§ Texte fourni

Le rôle privilégié de l’aumônier militaire s’exprime ici avec une grande acuité. Oreille attentive il est «écoute» auprès de tous. Sa place, à coté de la hiérarchie, le rend accessible aux plus humbles comme au chef qui bien souvent voit en lui un palliatif à sa solitude. La disponibilité dont il témoigne, puisque tout tourné vers la communauté militaire, la paix du lieu auquel il est associé attirent celui qui se cherche et lui offrent les éléments d’une réponse toute personnelle.

Il est aussi «référence» parce que homme de Dieu et aussi homme de science de Dieu. Sa voix porte ainsi sur tout ce qui a trait au religieux indépendamment de la religion qu’il sert. Il est donc un garant de l’orthodoxie de la pratique de la foi et, en quelque sorte, un garde-fou contre tout excès ou toute pratique nuisant à la mission des forces armées et au respect des autres sensibilités. La proportion croissante de jeunes engagés de confession musulmane confirme le caractère prégnant de ce rôle. Il permet ainsi d’éviter, ou du moins d’encadrer les regroupements spontanés en organisant le culte à bord du porte-avions Charles de Gaulle, par exemple.

Rôle d’écoute et autorité de référence s’ajoutent aux exigences du culte dont il a la charge et permettent à l’aumônier militaire de soutenir l’âme de tous les soldats en opération. Cette mission est en somme une naturelle prolongation de ses attributions en métropole. Il importe maintenant d’aller plus loin et de lui confier la tâche de donner du sens à la mission.

Données de position des mots et des éléments:
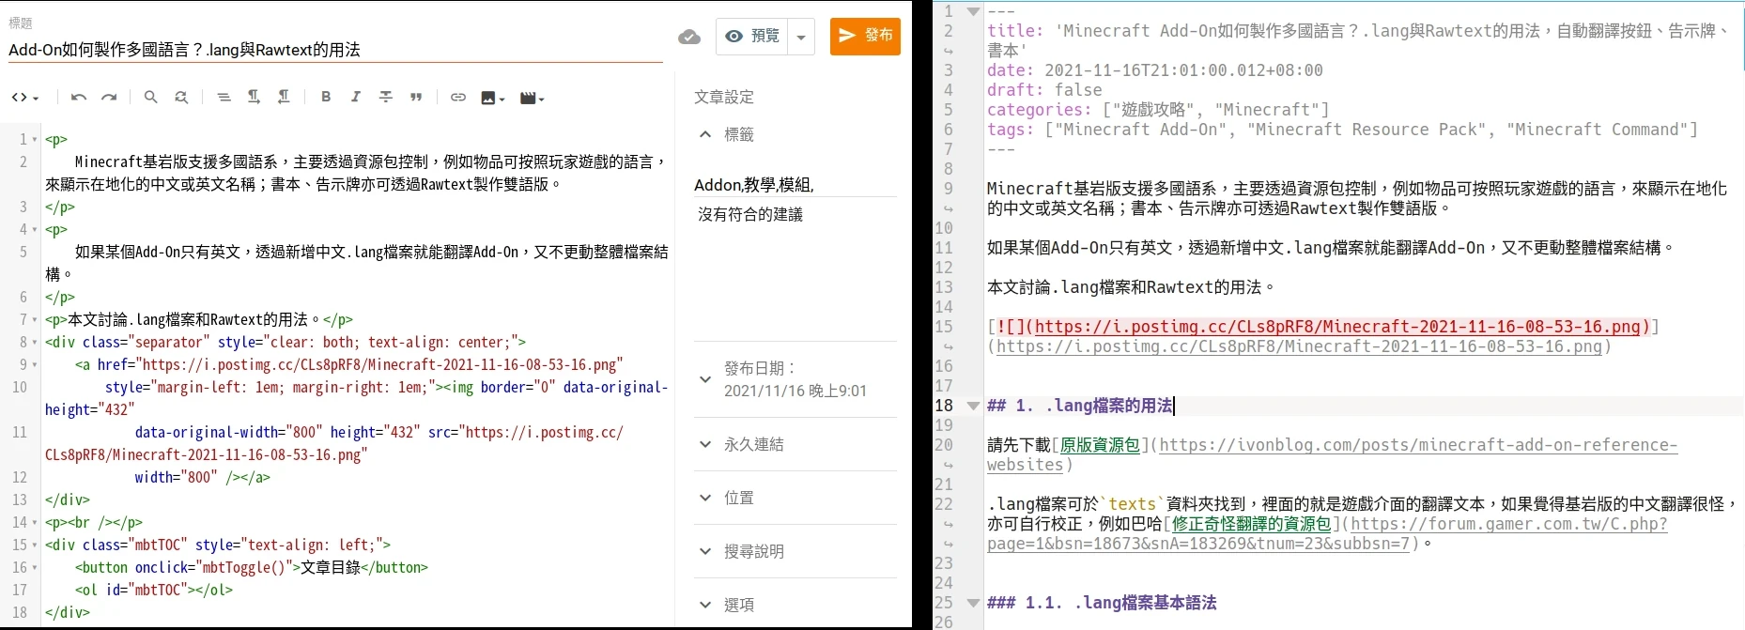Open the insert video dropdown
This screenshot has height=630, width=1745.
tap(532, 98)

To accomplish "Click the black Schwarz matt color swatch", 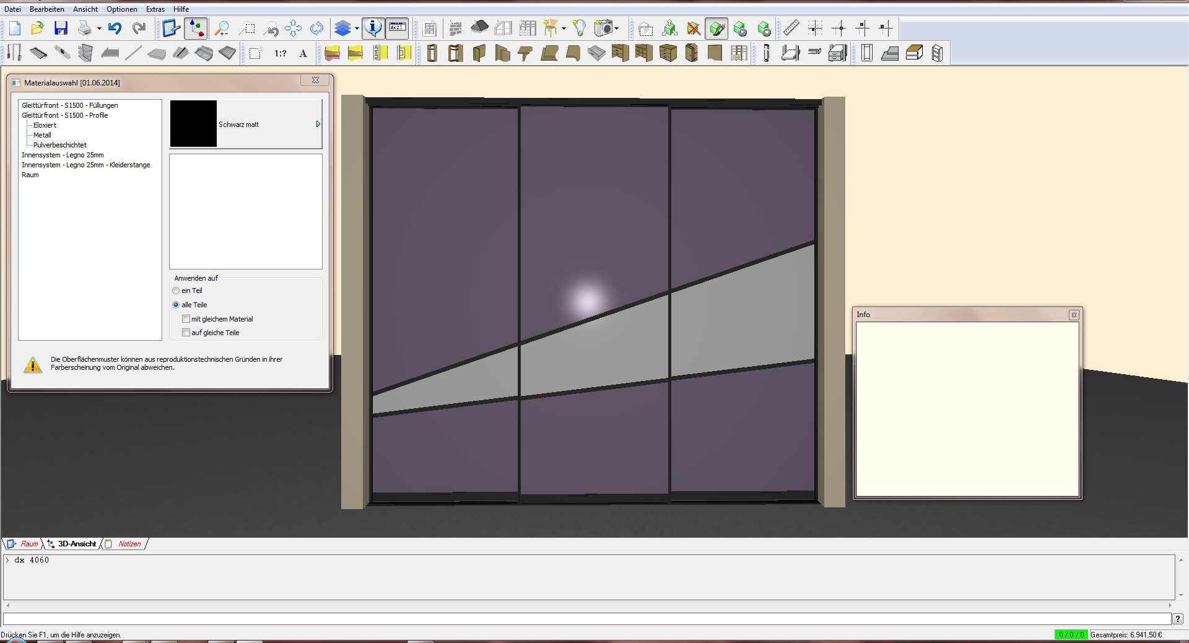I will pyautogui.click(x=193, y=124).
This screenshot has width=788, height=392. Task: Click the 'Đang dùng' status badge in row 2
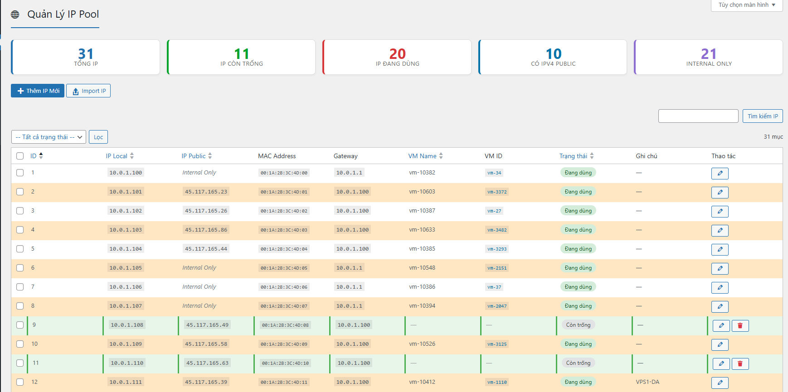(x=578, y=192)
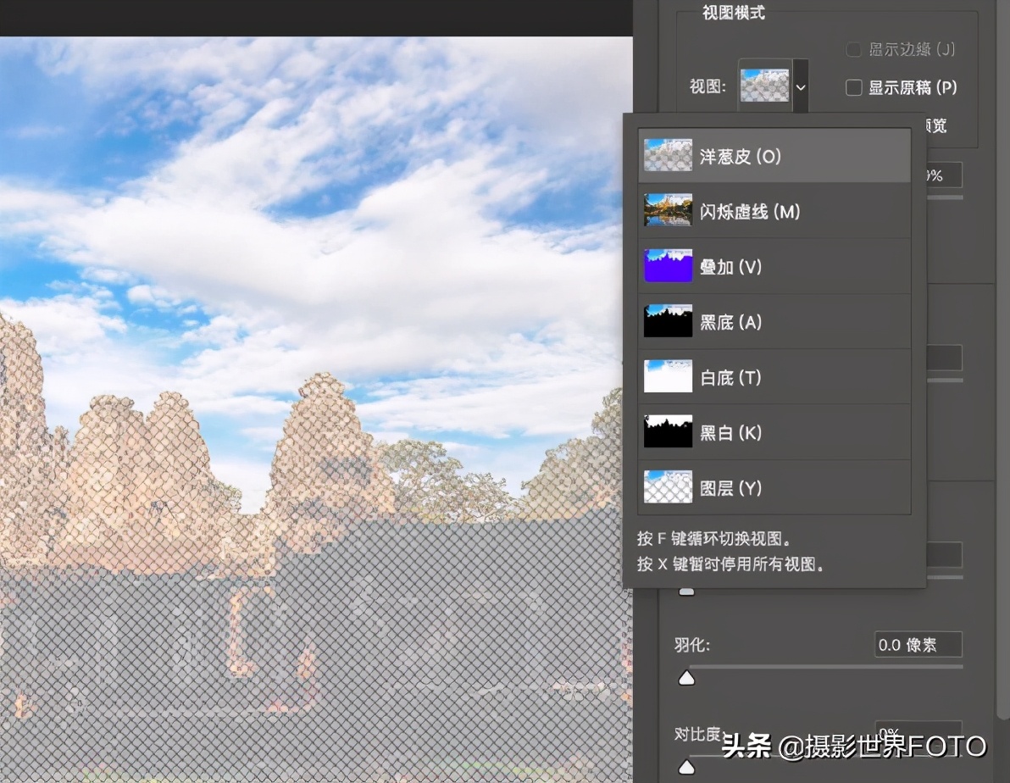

§ Consigne
Reproduisez intégralement le texte sur le rôle de l'aumônier militaire.

§ Solution complète
Le rôle privilégié de l’aumônier militaire s’exprime ici avec une grande acuité. Oreille attentive il est «écoute» auprès de tous. Sa place, à coté de la hiérarchie, le rend accessible aux plus humbles comme au chef qui bien souvent voit en lui un palliatif à sa solitude. La disponibilité dont il témoigne, puisque tout tourné vers la communauté militaire, la paix du lieu auquel il est associé attirent celui qui se cherche et lui offrent les éléments d’une réponse toute personnelle.

Il est aussi «référence» parce que homme de Dieu et aussi homme de science de Dieu. Sa voix porte ainsi sur tout ce qui a trait au religieux indépendamment de la religion qu’il sert. Il est donc un garant de l’orthodoxie de la pratique de la foi et, en quelque sorte, un garde-fou contre tout excès ou toute pratique nuisant à la mission des forces armées et au respect des autres sensibilités. La proportion croissante de jeunes engagés de confession musulmane confirme le caractère prégnant de ce rôle. Il permet ainsi d’éviter, ou du moins d’encadrer les regroupements spontanés en organisant le culte à bord du porte-avions Charles de Gaulle, par exemple.

Rôle d’écoute et autorité de référence s’ajoutent aux exigences du culte dont il a la charge et permettent à l’aumônier militaire de soutenir l’âme de tous les soldats en opération. Cette mission est en somme une naturelle prolongation de ses attributions en métropole. Il importe maintenant d’aller plus loin et de lui confier la tâche de donner du sens à la mission.